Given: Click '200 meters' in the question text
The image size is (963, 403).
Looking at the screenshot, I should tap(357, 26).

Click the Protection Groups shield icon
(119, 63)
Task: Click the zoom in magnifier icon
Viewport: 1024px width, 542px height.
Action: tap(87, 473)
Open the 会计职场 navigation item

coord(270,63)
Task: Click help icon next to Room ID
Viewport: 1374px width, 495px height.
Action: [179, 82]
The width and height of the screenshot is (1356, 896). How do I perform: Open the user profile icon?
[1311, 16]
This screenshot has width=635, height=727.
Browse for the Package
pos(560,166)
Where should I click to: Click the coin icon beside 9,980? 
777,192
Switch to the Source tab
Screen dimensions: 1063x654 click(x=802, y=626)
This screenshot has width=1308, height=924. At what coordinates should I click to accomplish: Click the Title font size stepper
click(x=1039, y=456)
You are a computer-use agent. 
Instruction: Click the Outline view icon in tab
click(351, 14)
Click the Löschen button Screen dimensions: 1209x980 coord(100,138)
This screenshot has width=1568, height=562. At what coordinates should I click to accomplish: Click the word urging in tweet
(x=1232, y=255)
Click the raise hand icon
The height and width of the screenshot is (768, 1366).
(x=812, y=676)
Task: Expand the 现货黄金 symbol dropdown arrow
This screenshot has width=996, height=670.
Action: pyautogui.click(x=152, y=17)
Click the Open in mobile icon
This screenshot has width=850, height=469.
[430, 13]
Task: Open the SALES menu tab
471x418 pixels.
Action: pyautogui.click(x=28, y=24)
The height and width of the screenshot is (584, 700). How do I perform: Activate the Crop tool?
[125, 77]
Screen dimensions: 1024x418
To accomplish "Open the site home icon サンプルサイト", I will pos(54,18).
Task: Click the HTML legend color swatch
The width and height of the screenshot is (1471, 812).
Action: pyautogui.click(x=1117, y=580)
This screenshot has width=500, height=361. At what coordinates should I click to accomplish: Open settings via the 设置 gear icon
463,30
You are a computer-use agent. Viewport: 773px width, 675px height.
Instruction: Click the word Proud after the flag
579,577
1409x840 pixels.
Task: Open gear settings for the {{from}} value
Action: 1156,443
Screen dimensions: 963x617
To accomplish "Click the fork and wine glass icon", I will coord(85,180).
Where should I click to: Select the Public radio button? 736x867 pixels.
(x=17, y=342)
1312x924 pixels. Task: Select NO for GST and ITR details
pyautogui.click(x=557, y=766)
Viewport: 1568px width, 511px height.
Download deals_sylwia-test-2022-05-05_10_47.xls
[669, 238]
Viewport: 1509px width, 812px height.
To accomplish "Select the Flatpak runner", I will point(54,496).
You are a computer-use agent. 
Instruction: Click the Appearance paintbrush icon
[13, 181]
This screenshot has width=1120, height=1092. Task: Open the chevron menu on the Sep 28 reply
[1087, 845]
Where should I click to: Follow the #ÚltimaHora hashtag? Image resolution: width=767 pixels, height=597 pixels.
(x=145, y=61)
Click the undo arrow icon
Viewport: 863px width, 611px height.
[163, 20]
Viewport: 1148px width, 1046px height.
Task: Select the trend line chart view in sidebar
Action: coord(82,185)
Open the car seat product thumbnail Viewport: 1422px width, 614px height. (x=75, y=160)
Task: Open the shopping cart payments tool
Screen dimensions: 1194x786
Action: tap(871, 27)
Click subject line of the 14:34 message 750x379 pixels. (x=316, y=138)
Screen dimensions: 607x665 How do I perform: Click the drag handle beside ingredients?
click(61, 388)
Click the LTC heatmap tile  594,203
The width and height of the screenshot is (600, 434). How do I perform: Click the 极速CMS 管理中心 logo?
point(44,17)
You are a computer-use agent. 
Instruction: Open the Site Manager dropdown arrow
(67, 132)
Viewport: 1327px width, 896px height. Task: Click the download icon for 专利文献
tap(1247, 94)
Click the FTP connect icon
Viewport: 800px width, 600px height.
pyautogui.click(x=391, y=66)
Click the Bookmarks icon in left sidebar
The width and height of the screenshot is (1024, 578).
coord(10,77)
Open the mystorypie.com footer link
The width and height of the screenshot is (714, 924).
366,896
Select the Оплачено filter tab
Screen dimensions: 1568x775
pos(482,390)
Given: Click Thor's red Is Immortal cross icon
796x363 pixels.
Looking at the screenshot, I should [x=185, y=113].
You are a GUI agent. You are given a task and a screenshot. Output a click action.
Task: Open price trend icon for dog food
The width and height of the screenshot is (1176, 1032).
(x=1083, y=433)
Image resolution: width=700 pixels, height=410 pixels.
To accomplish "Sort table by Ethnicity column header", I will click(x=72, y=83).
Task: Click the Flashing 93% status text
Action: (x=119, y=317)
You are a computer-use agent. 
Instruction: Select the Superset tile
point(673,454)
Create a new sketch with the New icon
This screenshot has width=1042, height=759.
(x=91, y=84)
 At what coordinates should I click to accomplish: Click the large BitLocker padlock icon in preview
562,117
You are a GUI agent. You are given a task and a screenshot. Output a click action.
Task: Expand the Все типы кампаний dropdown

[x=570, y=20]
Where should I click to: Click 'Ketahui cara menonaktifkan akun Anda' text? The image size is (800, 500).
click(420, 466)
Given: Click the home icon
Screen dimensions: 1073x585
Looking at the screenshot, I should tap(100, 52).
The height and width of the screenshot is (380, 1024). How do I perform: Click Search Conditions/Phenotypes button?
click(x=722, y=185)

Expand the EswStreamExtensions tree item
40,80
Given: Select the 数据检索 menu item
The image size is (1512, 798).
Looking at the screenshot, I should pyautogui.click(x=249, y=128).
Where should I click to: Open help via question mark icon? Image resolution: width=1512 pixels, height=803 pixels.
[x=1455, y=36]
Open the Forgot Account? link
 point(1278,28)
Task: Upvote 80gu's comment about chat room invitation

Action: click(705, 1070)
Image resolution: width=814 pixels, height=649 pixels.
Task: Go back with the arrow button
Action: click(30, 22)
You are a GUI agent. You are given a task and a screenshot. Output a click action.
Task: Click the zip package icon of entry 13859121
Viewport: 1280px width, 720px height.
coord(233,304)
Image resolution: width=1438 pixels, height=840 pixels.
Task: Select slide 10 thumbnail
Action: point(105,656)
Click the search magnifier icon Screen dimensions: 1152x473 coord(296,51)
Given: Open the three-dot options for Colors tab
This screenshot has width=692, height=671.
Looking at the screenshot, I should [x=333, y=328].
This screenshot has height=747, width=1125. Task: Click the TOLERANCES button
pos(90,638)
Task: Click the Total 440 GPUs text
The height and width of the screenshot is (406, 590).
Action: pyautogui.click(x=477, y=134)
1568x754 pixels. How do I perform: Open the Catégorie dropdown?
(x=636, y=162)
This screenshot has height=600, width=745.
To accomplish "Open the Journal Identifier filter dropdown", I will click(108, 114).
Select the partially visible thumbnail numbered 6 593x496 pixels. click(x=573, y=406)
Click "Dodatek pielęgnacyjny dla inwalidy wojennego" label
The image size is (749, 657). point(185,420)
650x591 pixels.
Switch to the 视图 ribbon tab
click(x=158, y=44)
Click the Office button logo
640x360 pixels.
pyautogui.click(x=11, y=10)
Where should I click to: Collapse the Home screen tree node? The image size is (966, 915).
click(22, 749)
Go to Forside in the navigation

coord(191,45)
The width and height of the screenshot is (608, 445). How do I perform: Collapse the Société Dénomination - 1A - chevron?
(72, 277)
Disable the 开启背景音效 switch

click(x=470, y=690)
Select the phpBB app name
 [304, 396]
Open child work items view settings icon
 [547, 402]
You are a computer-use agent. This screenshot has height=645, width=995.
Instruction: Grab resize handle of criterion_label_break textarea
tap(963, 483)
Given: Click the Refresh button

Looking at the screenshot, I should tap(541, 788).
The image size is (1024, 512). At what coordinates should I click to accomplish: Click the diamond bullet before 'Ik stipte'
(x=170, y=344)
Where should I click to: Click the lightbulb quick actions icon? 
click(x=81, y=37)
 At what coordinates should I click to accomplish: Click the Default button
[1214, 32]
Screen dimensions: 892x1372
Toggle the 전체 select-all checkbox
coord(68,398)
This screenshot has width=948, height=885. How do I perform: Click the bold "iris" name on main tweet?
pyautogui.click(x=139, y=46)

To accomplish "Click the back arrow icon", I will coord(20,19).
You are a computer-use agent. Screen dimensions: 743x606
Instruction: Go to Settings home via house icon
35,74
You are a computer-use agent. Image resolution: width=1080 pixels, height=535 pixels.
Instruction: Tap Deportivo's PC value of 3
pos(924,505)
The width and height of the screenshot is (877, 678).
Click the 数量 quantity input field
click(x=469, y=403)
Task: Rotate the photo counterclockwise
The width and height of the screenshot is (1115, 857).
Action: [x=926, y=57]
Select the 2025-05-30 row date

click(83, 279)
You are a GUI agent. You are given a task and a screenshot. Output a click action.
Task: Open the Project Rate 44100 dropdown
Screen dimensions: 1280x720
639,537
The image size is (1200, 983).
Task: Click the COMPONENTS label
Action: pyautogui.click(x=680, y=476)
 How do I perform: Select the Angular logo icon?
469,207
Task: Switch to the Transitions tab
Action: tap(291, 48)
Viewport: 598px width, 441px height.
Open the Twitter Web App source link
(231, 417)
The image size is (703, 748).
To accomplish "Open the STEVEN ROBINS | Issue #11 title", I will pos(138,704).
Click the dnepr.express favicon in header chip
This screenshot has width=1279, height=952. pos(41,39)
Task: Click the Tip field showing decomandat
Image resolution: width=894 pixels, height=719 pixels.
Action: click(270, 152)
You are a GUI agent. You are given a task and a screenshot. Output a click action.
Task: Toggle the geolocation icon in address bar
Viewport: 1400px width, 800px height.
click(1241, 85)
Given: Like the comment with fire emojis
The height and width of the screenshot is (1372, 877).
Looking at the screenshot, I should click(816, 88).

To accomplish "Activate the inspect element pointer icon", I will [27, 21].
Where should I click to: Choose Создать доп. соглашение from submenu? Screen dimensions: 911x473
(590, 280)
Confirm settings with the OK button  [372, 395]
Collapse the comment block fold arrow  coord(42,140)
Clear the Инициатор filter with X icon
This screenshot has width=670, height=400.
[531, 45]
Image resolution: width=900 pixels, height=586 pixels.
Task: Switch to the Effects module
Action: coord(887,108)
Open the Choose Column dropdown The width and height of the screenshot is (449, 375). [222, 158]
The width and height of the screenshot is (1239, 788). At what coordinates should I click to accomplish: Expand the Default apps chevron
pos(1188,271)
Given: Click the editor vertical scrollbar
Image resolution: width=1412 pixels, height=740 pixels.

- **PROBLEM TO WORK ON**: Your answer should hold the line with "The image size is (703, 748)." and each line after it to the end of the data, retyped exactly. Include no other lines.

- **ANSWER SPACE**:
The image size is (703, 748).
To accomplish "Open the STEVEN ROBINS | Issue #11 title", I will pos(138,704).
Click the dnepr.express favicon in header chip
This screenshot has width=1279, height=952. pos(41,39)
Task: Click the Tip field showing decomandat
Image resolution: width=894 pixels, height=719 pixels.
Action: click(270, 152)
You are a GUI agent. You are given a task and a screenshot. Output a click action.
Task: Toggle the geolocation icon in address bar
Viewport: 1400px width, 800px height.
click(1241, 85)
Given: Like the comment with fire emojis
The height and width of the screenshot is (1372, 877).
Looking at the screenshot, I should click(816, 88).

To accomplish "Activate the inspect element pointer icon", I will [27, 21].
Where should I click to: Choose Создать доп. соглашение from submenu? Screen dimensions: 911x473
(590, 280)
Confirm settings with the OK button  [372, 395]
Collapse the comment block fold arrow  coord(42,140)
Clear the Инициатор filter with X icon
This screenshot has width=670, height=400.
[531, 45]
Image resolution: width=900 pixels, height=586 pixels.
Task: Switch to the Effects module
Action: coord(887,108)
Open the Choose Column dropdown The width and height of the screenshot is (449, 375). [222, 158]
The width and height of the screenshot is (1239, 788). At what coordinates should I click to accomplish: Expand the Default apps chevron
pos(1188,271)
Given: Click the editor vertical scrollbar
Image resolution: width=1412 pixels, height=740 pixels.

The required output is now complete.